We expect to perform 15 to 20 interviews at a location agreed upon with the participant. Interviews will be administered until data saturation is achieved. The participants will be contacted directly by telephone or through NGOs, each interview will last 60 to 90 min, and the participants will be remunerated. A second meeting with each participant will be scheduled when necessary. Interviews will be audio-recorded for subsequent transcription. During the interview, researchers will also record notes in a field diary.
Data analysis
An analysis of the thematic and comprehensive content of the corpus of life stories will be performed. Given the study design, this will be a cumulative analysis of the different life stories.

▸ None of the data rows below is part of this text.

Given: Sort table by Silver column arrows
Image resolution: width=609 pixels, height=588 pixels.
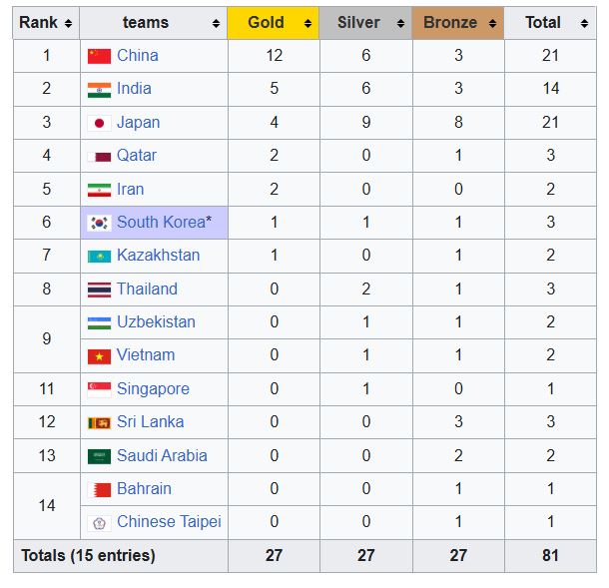Looking at the screenshot, I should pos(400,24).
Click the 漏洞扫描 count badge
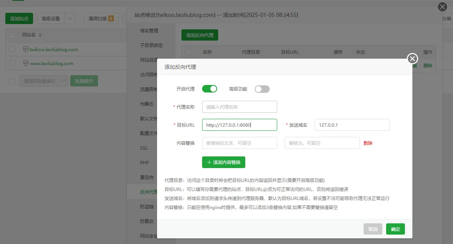The height and width of the screenshot is (244, 453). coord(111,18)
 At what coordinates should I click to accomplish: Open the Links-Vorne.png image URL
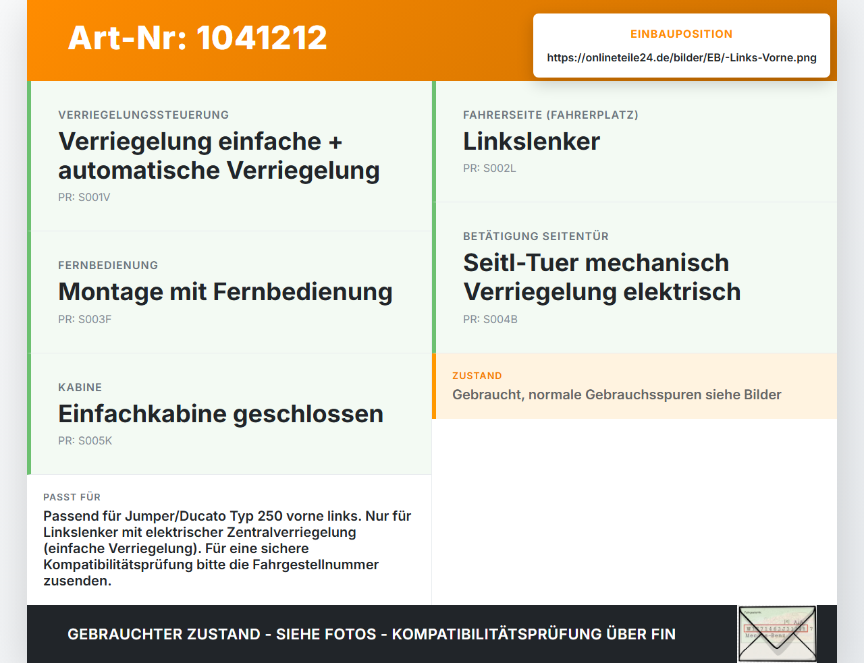(x=682, y=57)
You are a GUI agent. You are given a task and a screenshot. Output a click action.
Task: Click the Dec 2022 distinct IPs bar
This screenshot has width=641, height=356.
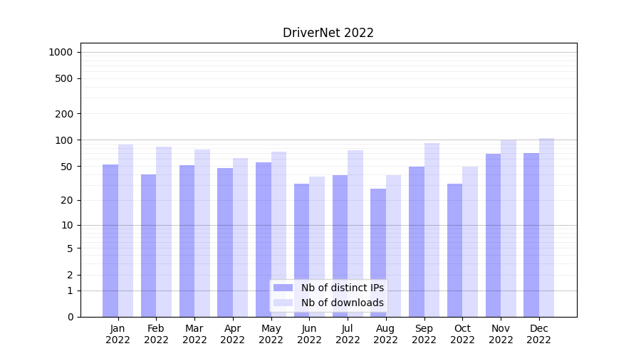tap(531, 235)
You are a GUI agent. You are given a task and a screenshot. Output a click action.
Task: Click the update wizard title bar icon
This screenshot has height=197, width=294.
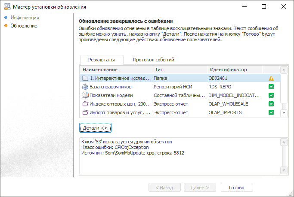coord(6,7)
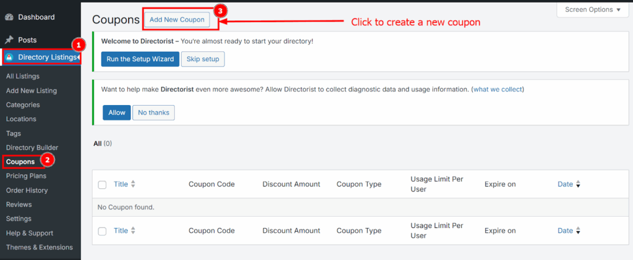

An analysis of all transcripts will be performed by reading the life story of each participant. The richest life story, in terms of the description of the experience, will be selected and deconstructed into units and themes. Furthermore, a thematic analysis will be used to identify the transversal elements of the different stories.
After the topics are categorized, we will perform a comprehensive analysis of the corpus of stories. We will also analyze life trajectories to identify different factors involved in the relationship between homelessness and health status. Thus, a diachronic analysis will be used to establish a connection of the periods before and after homelessness and to determine how this connection developed over time. The fieldwork notes will be used to complement the transcripts by providing records of non-verbal cues, context, and/or emotions.
To guarantee methodological rigor, data triangulation will be used to achieve saturation. Thus, two researchers will perform these methods using reflection and discussion. Then, a third researcher will discuss the results with health and social professionals. ATLAS.ti version 9.0 will be used to manage these data.
Integrating quantitative and qualitative data
First, we will integrate the results from quantitative data to design the qualitative interviews. In particular, we will select specific issues that were not well described in the quantitative phase for inclusion in the qualitative phase. Secondly, we will triangulate the quantitative and qualitative data to improve our understanding of homelessness and health, will increase the validity of the overall findings by using different perspectives, and will capture convergence and divergence using clear and reproducible rules [53]. Finally, we will discuss the main findings from both designs by integrating the qualitative and quantitative data.